Orbital characteristics
- Epoch 31 July 2016 (JD 2457600.5)
- Uncertainty parameter 0
- Observation arc: 113.62 yr (41501 d)
- Aphelion: 3.0407 AU (454.88 Gm)
- Perihelion: 2.31581 AU (346.440 Gm)
- Semi-major axis: 2.67825 AU (400.660 Gm)
- Eccentricity: 0.13533
- Orbital period (sidereal): 4.38 yr (1600.9 d)
- Average orbital speed: 18.12 km/s
- Mean anomaly: 197.019°
- Mean motion: 0° 13^{m} 29.525^{s} / day
- Inclination: 4.9367°
- Longitude of ascending node: 164.222°
- Argument of perihelion: 352.208°
- Earth MOID: 1.3244 AU (198.13 Gm)
- Jupiter MOID: 1.94976 AU (291.680 Gm)
- T_{Jupiter}: 3.359

Physical characteristics
- Mean diameter: 94.178±0.954 km 99.798 km 100±14 km
- Mass: (1.335 ± 0.597/0.264)×10^{18} kg
- Mean density: 3.051 ± 1.365/0.603 g/cm^{3}
- Equatorial surface gravity: 0.0402 m/s²
- Equatorial escape velocity: 0.0615 km/s
- Synodic rotation period: 10.7431 h (0.44763 d) 10.758 h
- Geometric albedo: 0.089±0.014 0.0868 ± 0.0252
- Temperature: ~170 K
- Spectral type: T (Tholen)
- Absolute magnitude (H): 8.51, 8.275

= 114 Kassandra =

Main-belt asteroid

114 Kassandra is a large and dark main-belt asteroid. It belongs to the class of rare T-type asteroids. It was discovered by C. H. F. Peters on July 23, 1871, and is named after Cassandra, the prophetess in the tales of the Trojan War.

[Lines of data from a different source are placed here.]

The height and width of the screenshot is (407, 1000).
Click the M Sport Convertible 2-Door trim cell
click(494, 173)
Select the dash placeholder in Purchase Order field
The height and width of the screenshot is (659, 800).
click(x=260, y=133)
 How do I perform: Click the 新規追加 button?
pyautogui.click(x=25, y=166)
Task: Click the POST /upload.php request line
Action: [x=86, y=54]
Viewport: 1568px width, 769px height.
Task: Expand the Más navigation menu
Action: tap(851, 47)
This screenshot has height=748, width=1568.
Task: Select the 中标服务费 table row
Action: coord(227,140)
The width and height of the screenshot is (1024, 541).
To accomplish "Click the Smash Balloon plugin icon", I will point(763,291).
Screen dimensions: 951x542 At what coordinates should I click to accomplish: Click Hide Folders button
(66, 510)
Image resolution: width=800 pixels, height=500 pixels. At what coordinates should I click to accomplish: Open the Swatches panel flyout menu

This object is classified as a rare T-type asteroid, with parts of the spectrum displaying properties similar to the mineral troilite and to carbonaceous chondrite. The shape of the spectrum also appears similar to fine grain from the Ornans meteorite, which landed in France in 1868. The light curve for this asteroid displays a period of 10.758 ± 0.004 hours with a brightness variation of 0.25 ± 0.01 in magnitude.

In 2001, 114 Kassandra was observed by radar from the Arecibo Observatory. The return signal matched an effective diameter of 100 ± 14 km. This is consistent with the asteroid dimensions computed through other means.

== In popular media ==
The 2009 miniseries Meteor featured 114 Kassandra being sent on a collision course with Earth due to a comet impact and the effort by scientists to stop it.